§ REQUIRED ACTION: Copy exactly the lines of the records below, and only those lines, beginning with the line that contains "Task: Select the 07/30 date on x-axis" and ending with the line that contains "1024x515 pixels.".

Pixel coordinate grounding data:
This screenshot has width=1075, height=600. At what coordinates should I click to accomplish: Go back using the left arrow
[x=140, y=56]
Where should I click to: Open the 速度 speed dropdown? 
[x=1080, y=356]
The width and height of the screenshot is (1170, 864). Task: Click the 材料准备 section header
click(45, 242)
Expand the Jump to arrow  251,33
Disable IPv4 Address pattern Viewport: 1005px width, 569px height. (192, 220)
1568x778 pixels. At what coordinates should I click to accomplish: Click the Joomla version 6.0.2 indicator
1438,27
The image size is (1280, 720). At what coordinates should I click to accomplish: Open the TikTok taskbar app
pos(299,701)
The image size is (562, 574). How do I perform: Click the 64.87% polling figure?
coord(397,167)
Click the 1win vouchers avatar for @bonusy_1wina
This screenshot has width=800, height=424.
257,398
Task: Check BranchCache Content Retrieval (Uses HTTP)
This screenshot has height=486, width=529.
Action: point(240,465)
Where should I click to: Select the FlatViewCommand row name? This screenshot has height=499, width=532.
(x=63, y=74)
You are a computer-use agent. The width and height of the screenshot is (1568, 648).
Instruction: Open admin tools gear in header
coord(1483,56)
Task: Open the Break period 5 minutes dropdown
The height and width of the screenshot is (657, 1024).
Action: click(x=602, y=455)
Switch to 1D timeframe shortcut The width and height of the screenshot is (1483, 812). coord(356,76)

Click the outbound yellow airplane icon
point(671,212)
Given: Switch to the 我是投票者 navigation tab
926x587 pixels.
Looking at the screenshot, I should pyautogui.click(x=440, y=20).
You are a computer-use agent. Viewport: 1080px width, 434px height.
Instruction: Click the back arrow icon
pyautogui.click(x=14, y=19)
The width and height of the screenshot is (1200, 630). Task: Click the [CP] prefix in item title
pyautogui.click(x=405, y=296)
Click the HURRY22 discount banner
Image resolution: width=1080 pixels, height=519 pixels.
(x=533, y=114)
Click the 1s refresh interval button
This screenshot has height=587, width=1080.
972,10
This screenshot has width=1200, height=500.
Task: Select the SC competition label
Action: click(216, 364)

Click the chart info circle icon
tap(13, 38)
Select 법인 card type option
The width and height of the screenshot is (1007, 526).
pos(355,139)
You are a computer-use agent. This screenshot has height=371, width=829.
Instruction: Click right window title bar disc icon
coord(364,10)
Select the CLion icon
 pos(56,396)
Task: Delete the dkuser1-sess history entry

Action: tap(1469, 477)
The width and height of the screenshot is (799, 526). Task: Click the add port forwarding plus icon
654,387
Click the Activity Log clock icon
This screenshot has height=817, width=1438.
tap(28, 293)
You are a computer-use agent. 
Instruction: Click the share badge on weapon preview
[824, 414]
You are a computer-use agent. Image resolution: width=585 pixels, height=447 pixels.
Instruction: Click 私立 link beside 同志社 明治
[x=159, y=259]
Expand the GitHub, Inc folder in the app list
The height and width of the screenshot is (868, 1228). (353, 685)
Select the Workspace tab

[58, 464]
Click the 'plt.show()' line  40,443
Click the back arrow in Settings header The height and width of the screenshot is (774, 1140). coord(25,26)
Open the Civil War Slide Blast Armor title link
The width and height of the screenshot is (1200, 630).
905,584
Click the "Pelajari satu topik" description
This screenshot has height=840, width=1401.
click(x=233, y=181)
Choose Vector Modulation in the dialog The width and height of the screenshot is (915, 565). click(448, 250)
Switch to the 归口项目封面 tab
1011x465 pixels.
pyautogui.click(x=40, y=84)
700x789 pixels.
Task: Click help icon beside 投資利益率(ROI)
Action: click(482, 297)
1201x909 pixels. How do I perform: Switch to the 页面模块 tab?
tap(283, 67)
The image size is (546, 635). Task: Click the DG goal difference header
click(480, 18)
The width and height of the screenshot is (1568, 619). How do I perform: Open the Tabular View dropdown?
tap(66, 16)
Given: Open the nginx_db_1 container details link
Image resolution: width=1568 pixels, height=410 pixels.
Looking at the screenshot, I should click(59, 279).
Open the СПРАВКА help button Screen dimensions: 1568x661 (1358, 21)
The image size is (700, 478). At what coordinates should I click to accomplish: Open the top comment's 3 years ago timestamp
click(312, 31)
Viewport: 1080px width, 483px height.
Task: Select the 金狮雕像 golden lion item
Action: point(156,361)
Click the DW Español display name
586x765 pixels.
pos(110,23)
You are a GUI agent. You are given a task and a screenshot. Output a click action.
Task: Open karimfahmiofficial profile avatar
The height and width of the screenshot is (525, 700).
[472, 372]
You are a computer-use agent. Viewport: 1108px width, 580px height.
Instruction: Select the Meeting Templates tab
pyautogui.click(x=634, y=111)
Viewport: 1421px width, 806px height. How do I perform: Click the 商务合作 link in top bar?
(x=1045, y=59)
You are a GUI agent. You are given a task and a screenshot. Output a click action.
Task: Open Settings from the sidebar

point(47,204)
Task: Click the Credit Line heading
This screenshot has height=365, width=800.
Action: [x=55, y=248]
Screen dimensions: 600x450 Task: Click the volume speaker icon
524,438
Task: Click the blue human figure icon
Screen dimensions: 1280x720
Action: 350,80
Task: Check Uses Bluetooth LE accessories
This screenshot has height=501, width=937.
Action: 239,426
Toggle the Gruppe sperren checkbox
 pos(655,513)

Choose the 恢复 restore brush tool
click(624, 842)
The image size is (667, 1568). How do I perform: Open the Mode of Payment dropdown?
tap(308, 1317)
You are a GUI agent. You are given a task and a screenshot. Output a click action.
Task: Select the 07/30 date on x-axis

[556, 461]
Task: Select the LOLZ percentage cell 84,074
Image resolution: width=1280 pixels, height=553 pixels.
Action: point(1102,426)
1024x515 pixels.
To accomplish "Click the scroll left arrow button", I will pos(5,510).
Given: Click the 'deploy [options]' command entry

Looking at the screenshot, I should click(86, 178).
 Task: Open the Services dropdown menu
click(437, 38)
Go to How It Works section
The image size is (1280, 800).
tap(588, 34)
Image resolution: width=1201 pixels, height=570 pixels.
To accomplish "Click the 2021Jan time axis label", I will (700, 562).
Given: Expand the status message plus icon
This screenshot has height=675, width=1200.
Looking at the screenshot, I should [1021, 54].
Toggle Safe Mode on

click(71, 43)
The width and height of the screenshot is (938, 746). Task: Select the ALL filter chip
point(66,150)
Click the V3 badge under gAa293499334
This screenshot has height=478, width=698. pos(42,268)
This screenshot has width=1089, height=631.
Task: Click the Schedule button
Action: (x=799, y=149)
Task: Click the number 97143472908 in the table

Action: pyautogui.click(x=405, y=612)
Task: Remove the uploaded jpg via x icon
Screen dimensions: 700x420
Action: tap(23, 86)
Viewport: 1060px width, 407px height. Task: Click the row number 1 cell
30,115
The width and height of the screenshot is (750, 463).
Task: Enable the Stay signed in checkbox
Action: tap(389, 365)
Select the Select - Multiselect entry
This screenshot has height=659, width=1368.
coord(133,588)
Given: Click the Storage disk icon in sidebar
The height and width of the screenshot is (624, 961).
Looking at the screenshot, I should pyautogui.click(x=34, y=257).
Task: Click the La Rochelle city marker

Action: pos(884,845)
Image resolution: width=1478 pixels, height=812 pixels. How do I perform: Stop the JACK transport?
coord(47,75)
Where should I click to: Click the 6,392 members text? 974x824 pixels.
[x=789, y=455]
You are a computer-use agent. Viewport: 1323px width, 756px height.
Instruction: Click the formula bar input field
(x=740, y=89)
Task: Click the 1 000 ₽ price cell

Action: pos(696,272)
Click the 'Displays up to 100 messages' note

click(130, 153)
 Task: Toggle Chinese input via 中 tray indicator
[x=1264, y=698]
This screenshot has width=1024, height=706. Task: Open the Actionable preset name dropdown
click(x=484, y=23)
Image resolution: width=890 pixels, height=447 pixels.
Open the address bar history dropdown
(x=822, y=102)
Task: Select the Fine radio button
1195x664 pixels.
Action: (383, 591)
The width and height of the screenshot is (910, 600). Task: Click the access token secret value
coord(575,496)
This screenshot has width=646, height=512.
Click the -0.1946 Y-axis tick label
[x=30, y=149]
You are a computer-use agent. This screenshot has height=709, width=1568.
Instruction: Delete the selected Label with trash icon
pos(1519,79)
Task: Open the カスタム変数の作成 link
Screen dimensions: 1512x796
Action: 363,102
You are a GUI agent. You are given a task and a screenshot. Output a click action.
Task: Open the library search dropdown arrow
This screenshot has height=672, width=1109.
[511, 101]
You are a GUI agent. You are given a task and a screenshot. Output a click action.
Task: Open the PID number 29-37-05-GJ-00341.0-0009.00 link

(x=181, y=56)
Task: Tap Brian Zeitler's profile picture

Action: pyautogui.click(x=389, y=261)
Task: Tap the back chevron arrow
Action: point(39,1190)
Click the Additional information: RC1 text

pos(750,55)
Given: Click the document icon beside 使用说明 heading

§ THE ANSWER:
Task: Select the 07/30 date on x-axis

[556, 461]
Task: Select the LOLZ percentage cell 84,074
Image resolution: width=1280 pixels, height=553 pixels.
Action: point(1102,426)
1024x515 pixels.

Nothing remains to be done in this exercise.